Arkhangai, Dalanzadgad, and South Gobi - Custom & Culture

The performing arts are prevalent in Mongolian culture. By using their own body as a medium, the Mongolian people create art in the form of music and acrobatics. Mongolian music is unique in that the sounds are mostly vibrational tones made by using vocal cords. While the sound is unlike traditional western singing it can be compared to vocal play. Mongolian throat singing or overtone singing is in most cases combined with varying versions of base guitar and a morin khurr or horse-headed fiddle with two strings. Acrobatics, the performance of balance, agility, and motor coordination, is also a very popular performance art in Mongolia. Each individual performance illustrates both the flexibility and strength of the performers.

To celebrate or welcome a guest in Mongolia it is a cultural practice to offer a one-ounce glass of vodka to the guest upon arrival. Throughout the years this tradition has become commonplace and not participating in the gesture is considered disrespectful. However, over time a social conundrum has emerged. It is expected of the host to first serve the guest of honor and then themselves. At a point in history, the hosts began using this expectation to serve their guest poison. When the populous discovered this tactic they created the vodka salutation. The "blessing" is a solution for Mongolian people to both honor the earth and divinity while testing the vodka for nefarious substances. The salutation combines two competing energies. One energy is an energy of thanksgiving, welcome and friendship. The other is self preservation. The technique involved bonds two counterparties and builds trust through proving integrity by giving.

One of the cultural icons in Mongolia is the ger which is a conical tent-like living structure. This structure is known as a yert in some parts of the world. While it provides shelter, it also allows for a cultural protocol to be developed allowing families to organize a small space into living cooking and sleeping quarters. All activities inside of a ger follow a protocol. Once inside the ger there are specific locations for dwellers to walk based on gender. Women are to walk around the the left near the kitchen equipment while men are required to walk around to the right to help keep order in the food preparation process. Most of the kitchen utensils, food storage and fuel access are on the door side of the ger. There are also special procedures for guests. If a guest enters the ger, the guest is invited to sit on the chairs or bench opposite the door.

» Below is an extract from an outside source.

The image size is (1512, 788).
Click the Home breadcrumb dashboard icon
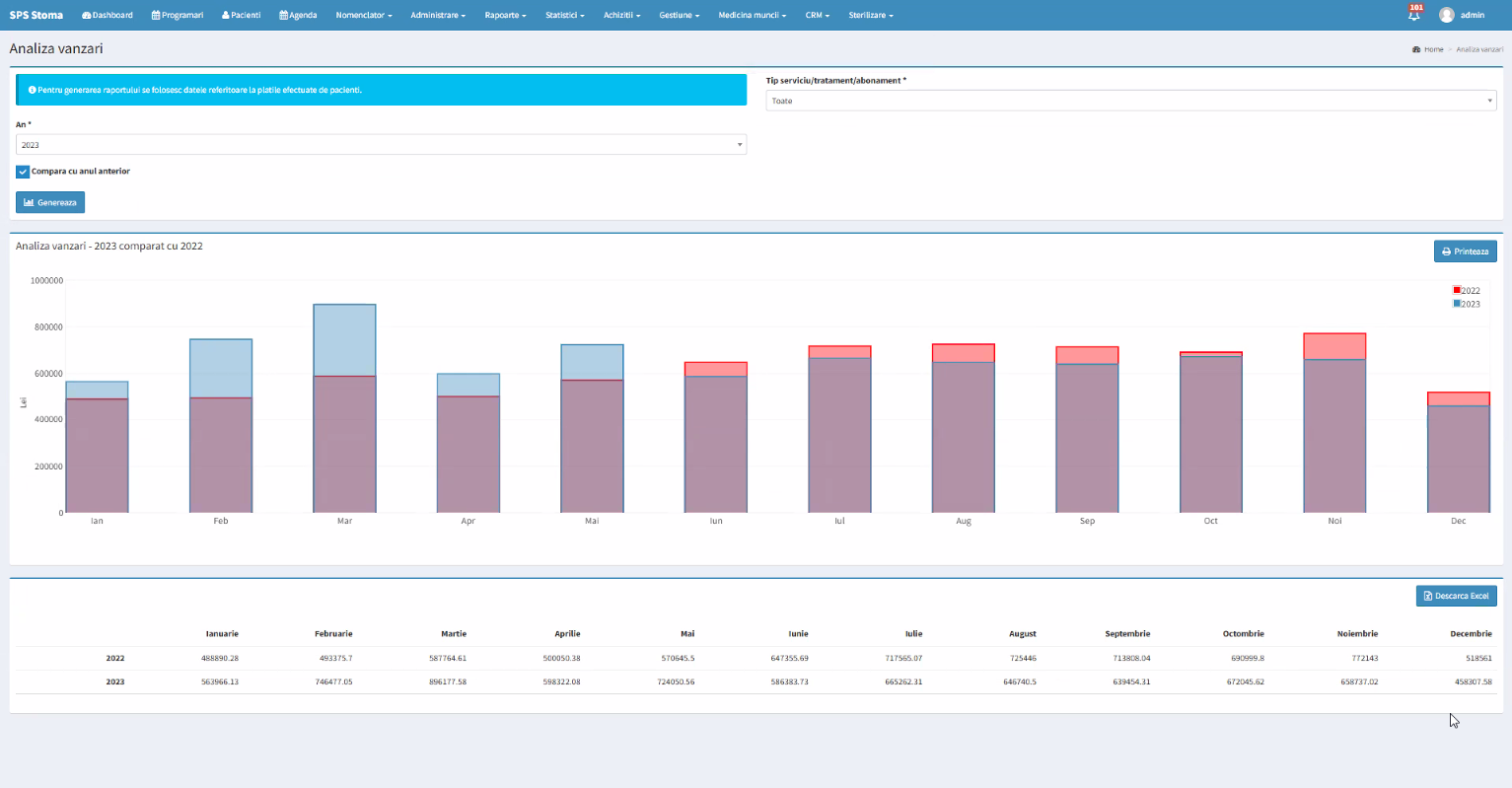[1416, 49]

The driving patterns in Mongolia are unique and focus on maintaining social and environmental structure rather than allowing for speed. Most driving done in Mongolia is done on country roads. Most roads are not paved; rather they are worn down tracks made by tires of cars, jeeps, and trucks. Over time, travel has pre-cut lanes into the natural landscape and the paths can range from extremely bumpy to smooth. Rarely do more than 8 pre-cut tire tracks constitute a path. While drivers realize that the bumpy tracks cause the vehicles to move more slowly and that driving on the flat grass would allow a vehicle to drive faster, most drivers for the sake of preserving the environment adhere to the cultural norm which sticks to travel only using the pre-made tracks. The best track amongst the viable tracks is picked, but rarely do drivers deviate from the tracks. If there is a deviation, it is not for very long.